This post explores British and American pronunciation differences through the lens of AI speech recognition, offering new insight into how we speak and how machines listen.
As someone who teaches English phonetics in Singapore, I’m constantly navigating the subtle differences in pronunciation across accents. But nothing has opened my eyes to those differences quite like trying to get AI to understand them. Training language models has become a new lens, a strange and fascinating window, into how speech works, and where it breaks down. And although we take a deep dive into the research in this post, it’s important to appreciate how difficult this challenge really is—I know firsthand as a teacher.
You: “Set a timer for my next shed-jool.”
Siri: “Searching the web for… ‘shuttle?’”
From shed-jools to vitamins, even the smartest AIs struggle to keep up with how English is spoken around the world. The reason? Speech models aren’t trained on all English equally.
Speech AI now powers your Zoom meetings, call centers, captions, classrooms, and health apps. But these tools are overwhelmingly trained on standard American English and it shows. A Stanford-led study found that African-American speech had nearly double the word error rate (35%) compared to white American speech (19%). A separate global benchmark showed that accents from India, Britain, and France had up to 49% more errors compared to American-accented input.
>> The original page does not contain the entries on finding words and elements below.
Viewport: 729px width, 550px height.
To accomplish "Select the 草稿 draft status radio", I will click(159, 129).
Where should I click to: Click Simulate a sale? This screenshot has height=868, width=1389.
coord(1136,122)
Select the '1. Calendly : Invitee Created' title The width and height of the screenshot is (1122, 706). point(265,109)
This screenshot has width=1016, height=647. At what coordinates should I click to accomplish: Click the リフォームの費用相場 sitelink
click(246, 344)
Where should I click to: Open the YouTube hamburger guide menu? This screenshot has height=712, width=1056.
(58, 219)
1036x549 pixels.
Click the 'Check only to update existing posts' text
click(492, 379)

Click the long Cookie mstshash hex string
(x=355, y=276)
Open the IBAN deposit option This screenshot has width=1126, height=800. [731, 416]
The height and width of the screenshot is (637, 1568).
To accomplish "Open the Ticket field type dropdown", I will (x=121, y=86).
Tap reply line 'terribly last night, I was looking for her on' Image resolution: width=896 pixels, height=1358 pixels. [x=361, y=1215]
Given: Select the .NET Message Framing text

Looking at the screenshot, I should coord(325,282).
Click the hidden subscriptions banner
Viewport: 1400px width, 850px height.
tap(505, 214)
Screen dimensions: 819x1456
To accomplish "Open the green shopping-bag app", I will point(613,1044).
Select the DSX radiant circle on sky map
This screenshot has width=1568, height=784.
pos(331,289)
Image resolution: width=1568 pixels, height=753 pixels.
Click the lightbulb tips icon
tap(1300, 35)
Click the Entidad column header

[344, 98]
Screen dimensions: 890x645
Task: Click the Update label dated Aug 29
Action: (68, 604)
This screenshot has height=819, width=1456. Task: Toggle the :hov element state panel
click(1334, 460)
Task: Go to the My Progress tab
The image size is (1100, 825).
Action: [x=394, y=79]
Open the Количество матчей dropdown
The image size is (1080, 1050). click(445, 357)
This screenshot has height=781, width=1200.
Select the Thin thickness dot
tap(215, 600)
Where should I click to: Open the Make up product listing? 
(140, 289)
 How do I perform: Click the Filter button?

Even OpenAI’s Whisper, one of the best available today, still performs better on U.S. English than on British or Australian. Meanwhile, platforms like Siri and Alexa have long struggled with Irish and Scottish accents, prompting users to change how they speak just to be understood.
This isn’t about funny mishearings, it’s about fairness, inclusion, education, and opportunity. When your accent isn’t recognized, your message often isn’t either.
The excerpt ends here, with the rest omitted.